Re: [dev] alternatives to find for querying the filesystem

From: Andrew Gwozdziewycz <web_AT_apgwoz.com>
Date: Thu, 12 Dec 2013 17:14:28 -0500

On Thu, Dec 12, 2013 at 3:36 PM, Troels Henriksen <athas_AT_sigkill.dk> wrote:
> Troels Henriksen <athas_AT_sigkill.dk> writes:
>
>> Andrew Gwozdziewycz <web_AT_apgwoz.com> writes:
>>
>>> Assume that each filter halves the fileset of, say, 256 files (my /etc
>>> directory on this OSX machine has just 247 files). That's less than
>>> 512 calls with a few filters. Is that really so bad on modern
>>> hardware?
>>
>> If you have only 256 files, you can do almost anything and it'll still
>> be fast. Think tens of thousands, at the very least.
>>
>> I like the general idea of this, but I'd advise you not to go overboard
>> with the tool splitting. You can easily have a single "filegrep" tool
>> that includes all queries about size, age and the like, paired with
>> another tree-walking fool.
>
> Actually, on second thought, there's no way to make this fast. You
> *must* be able to perform filtering during tree traversal, or you may
> end up traversing huge subdirectories unnecessarily.

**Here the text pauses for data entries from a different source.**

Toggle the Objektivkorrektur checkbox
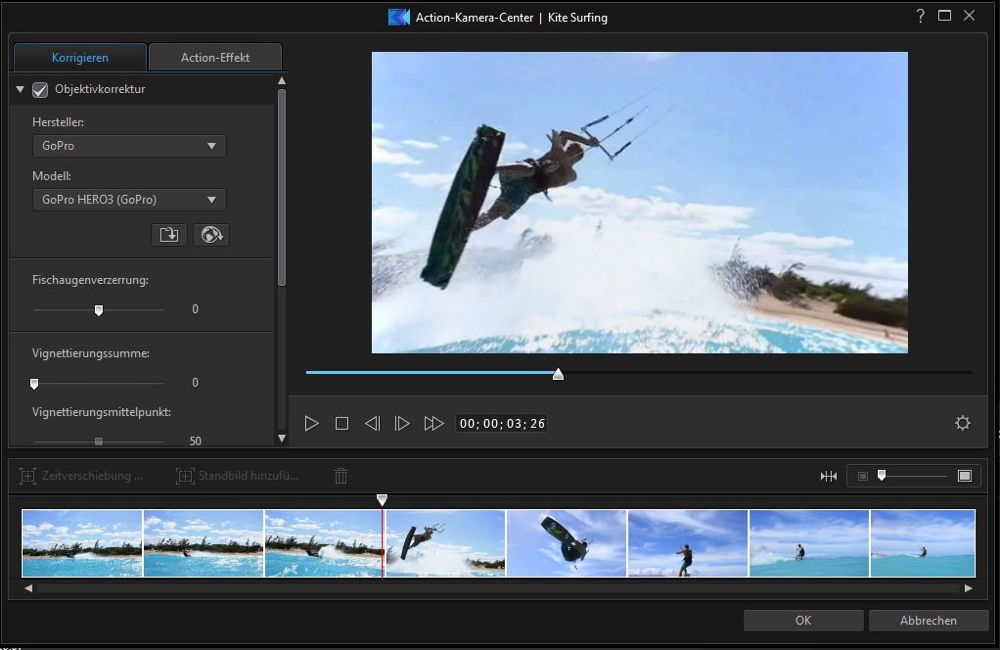 click(40, 90)
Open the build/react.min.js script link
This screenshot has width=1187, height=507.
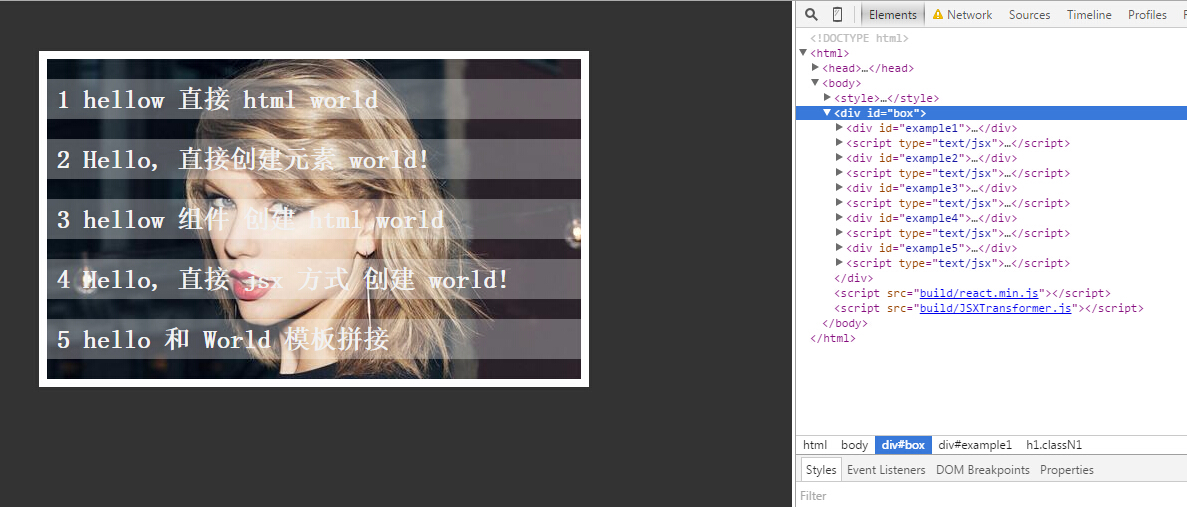[980, 294]
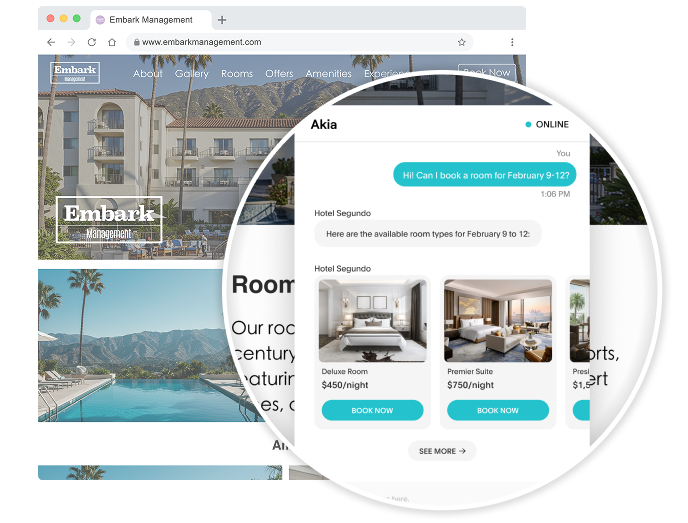This screenshot has width=688, height=523.
Task: Go to the browser home icon
Action: pos(112,42)
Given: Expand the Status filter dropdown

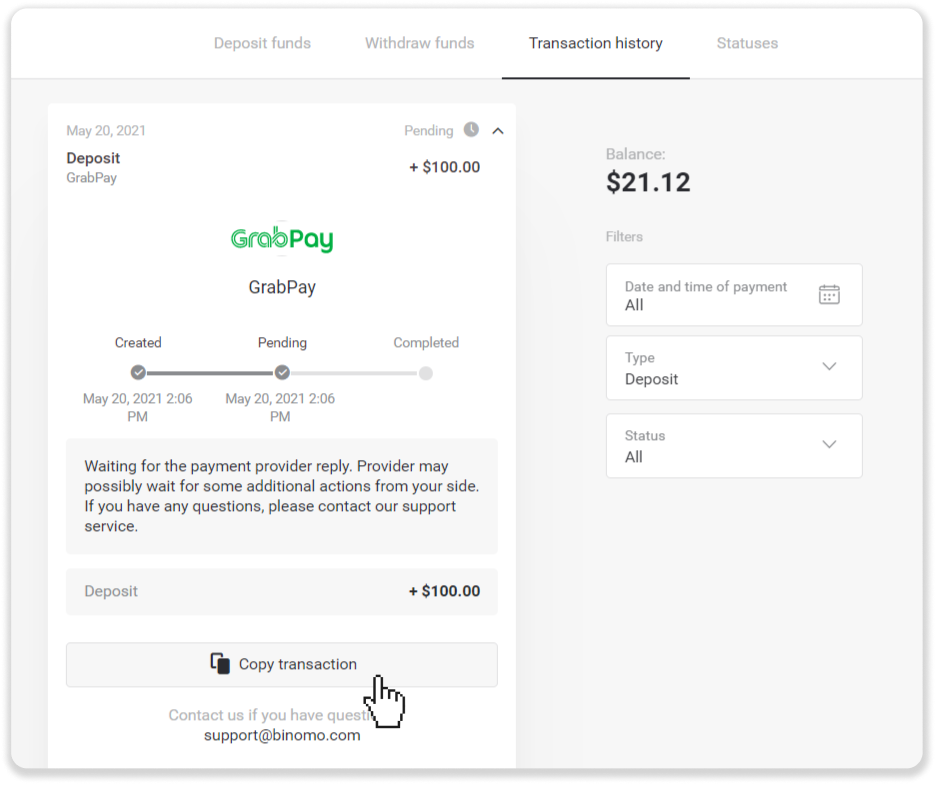Looking at the screenshot, I should 734,445.
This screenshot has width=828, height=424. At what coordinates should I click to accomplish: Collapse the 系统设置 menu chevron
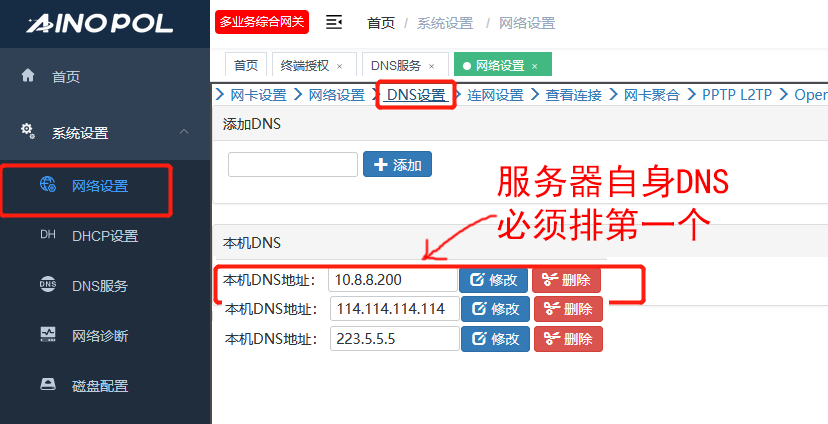tap(183, 132)
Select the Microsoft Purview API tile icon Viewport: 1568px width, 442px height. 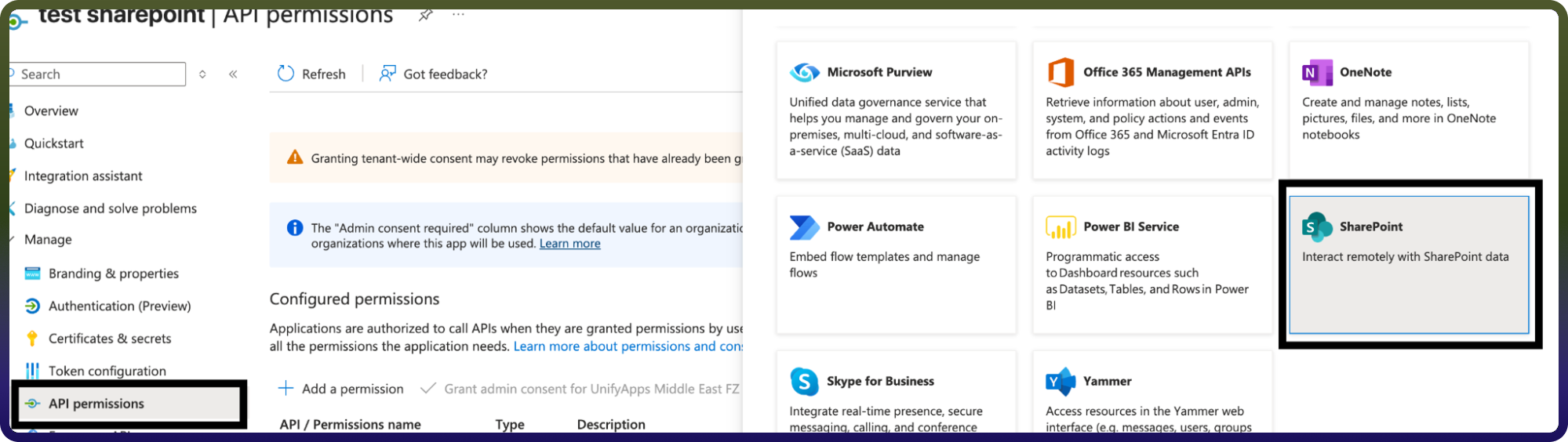click(805, 72)
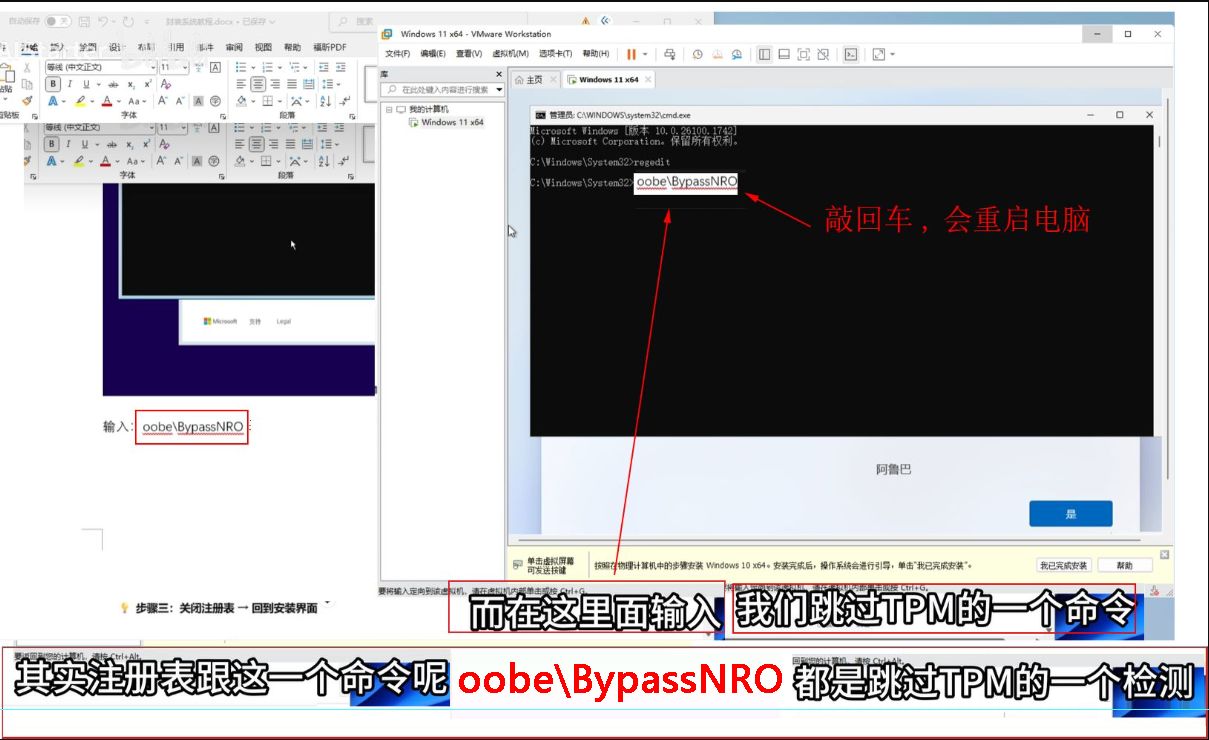Screen dimensions: 1209x740
Task: Open the 虚拟机(M) menu
Action: pos(510,54)
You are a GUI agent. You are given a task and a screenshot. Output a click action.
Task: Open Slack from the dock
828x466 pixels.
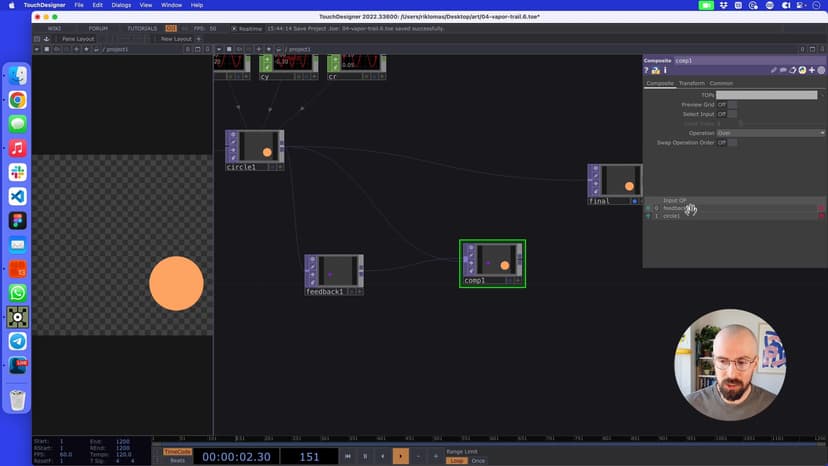coord(18,172)
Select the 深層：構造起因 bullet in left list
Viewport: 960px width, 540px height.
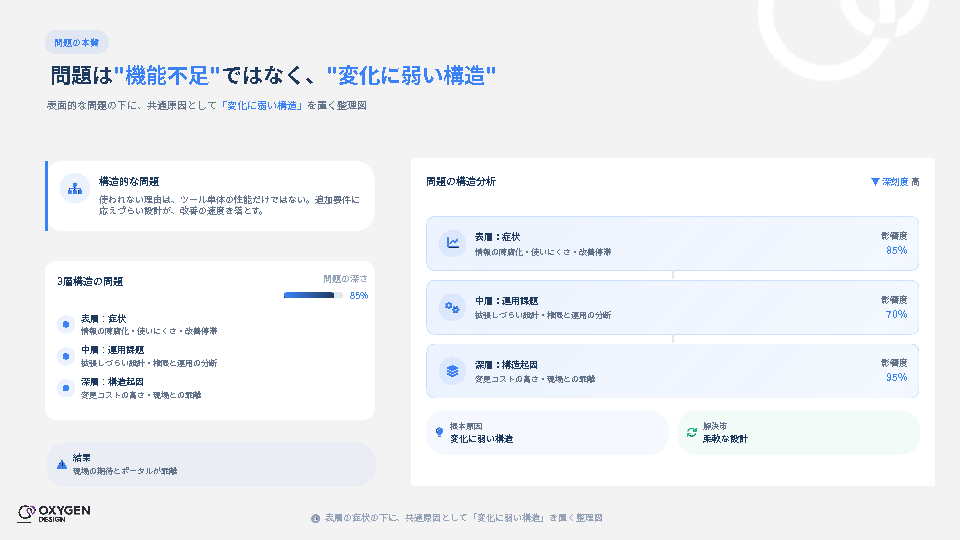coord(66,388)
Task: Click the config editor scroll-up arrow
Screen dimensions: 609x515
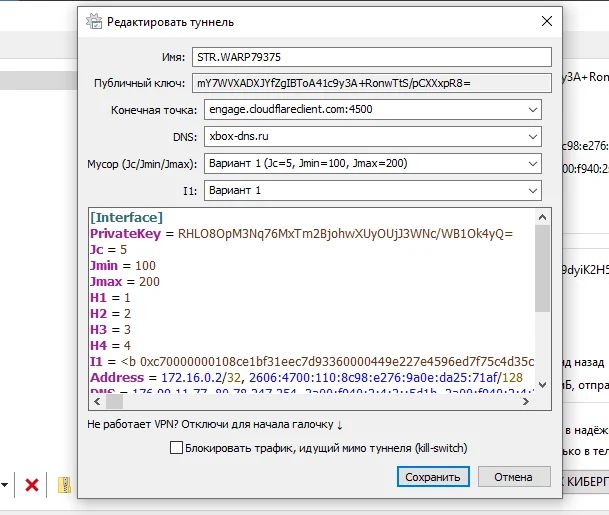Action: pos(542,217)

Is it possible for find to eliminate huge subdirectories? It seems to
have the exact same problem. If your "query" is at the file level,
ain't nothing you can do. You could modify walk with a way to exclude
directories of course.

     walk -e var/run/ -e bin/

Again, part of this is that you potentially know the file system
better than find does, so you can construct a pipeline that eliminates
files more quickly. Of course, that means you're going to end up
typing a lot every time:

      walk /var | ownerp -u ~root | sizep +1M

And, now that I think about it, walk never has to stat the files,
which means you can do a fair amount of filtering before making any
system calls that aren't directory related.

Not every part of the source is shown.